So, the entrepreneurial spirit has overcome you, and you are ready to have your own business. You want to be the master of your destiny and of your time.
Before you get started, there are questions to ask when buying a business whether you are just getting started, or you are acquiring another business.
To help you get things started, we have compiled a list of these questions you need to ask before buying an existing business.
Questions to Ask When Buying a Business
What Makes You Want to Buy this Business?
You may find the answer to this one easily. For instance, maybe this is a business that has been around for a long time, and you want to see it continue.
Maybe you just have a passion for the specific industry, like a music store, for instance.
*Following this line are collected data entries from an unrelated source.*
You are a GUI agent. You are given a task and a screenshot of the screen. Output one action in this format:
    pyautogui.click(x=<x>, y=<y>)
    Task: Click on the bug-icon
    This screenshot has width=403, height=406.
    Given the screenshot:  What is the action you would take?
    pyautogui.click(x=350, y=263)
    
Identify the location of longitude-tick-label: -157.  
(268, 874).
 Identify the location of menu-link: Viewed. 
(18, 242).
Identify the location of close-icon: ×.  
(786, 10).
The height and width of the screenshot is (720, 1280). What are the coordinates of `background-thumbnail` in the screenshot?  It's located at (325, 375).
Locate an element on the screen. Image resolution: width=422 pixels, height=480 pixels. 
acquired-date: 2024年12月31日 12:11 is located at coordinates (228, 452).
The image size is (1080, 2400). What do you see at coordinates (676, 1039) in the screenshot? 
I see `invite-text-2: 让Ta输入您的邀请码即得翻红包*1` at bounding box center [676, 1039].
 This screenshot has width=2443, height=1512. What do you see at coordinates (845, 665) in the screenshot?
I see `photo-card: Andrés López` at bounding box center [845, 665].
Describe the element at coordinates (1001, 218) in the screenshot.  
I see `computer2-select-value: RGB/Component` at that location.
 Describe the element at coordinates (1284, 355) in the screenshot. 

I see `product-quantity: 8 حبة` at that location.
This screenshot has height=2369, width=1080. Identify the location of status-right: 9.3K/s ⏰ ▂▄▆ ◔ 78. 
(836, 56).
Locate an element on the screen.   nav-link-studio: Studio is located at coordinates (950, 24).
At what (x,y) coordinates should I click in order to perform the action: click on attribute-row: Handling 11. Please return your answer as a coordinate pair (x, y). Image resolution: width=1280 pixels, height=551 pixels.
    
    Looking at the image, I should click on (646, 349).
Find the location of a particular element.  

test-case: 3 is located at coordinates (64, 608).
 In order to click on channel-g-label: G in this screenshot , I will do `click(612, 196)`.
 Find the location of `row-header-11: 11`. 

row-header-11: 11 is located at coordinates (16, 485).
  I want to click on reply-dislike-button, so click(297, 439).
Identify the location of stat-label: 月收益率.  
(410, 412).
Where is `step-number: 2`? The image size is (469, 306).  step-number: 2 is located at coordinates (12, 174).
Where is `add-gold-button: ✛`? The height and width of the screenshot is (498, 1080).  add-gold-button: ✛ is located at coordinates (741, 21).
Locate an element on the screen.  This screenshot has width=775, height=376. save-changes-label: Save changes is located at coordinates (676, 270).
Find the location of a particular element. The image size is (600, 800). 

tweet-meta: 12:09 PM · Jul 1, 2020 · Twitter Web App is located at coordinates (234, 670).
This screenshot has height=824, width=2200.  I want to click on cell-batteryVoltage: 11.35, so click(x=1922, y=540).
If the answer does not come easily, you may have to dig a little into yourself.
Why are the Owners Selling the Business?
Find the answers to questions related to the business’ history, existing management team, location, former business establishments that may have failed there, and what kind of customers it serves and what kind of reputation the business has built.
You need to know why they are selling. While you are at it, find out what the projected outlook for the industry and this business could be.
How Much Capital Will You Need to Buy and Operate the Business?
The funding you need for buying a business goes beyond just buying the property and current assets.
It also involves how much working capital you will need to handle business expenses like payroll, rent, utilities, inventory, etc.
Review and evaluate the current owner’s ledgers and discuss these costs with them.
How Do You Plan to Make This Business Successful?
This question may also work alongside of why you want to buy the business. You need to consider marketing, budget, accounting, upkeep, overhead, staff, etc.
If the business seems to require some updating or a facelift, consider that as part of your strategic business plan.
How Much is This Business Worth?
Do not forget to find out the business’ worth. This question could go along with number 2 because this could relate to why the owner is selling.
If it is not why they are selling, a market analysis, which can be done by most real estate brokers, would be a good idea.
Request the Business’ Financial Statements
Current financial statements will tell a story about the business you want to buy. It will give you an idea of how things have been going for the past three to five years.
Be sure to get any current leases, contracts, and their tax records. By the way, these statements should have already been audited by a reliable accounting firm.
If their records have not been vetted by professional accountants, ask the current owner(s) if you can have your own independent audit done.
If they refuse, you may have good reason to feel something is amiss and look somewhere else for a business to buy.
Request a sit down with the owners to find out their perspective on the business, among other things.
You can do this by working through the attorneys, the real estate firms, or you can write a letter asking them to meet with you.
When you speak with the owner(s), ask them how involved they will be in the transfer of power/ownership and if they would like to help in this process.
It helps the employees and you acclimated more easily.
You also need to know what key employees you should keep and which ones should be let go. That is the hard part of buying a business.
You may want to consider having a chat with the employees before making hiring or firing decisions.
Remember to ask the owners for a current list of clients, so you know who owes money and who is up to speed.
It is all part of taking over the business, and why you may want the owners there to help.
Ask them how they handle their marketing, take a look at their business plan, find out if there are any past, present, or pending lawsuits against them, and how much they pay themselves from the profits of the business.
Finally, you may want to prepare for the time when you want to sell the business to someone else, even if that is many years down the road.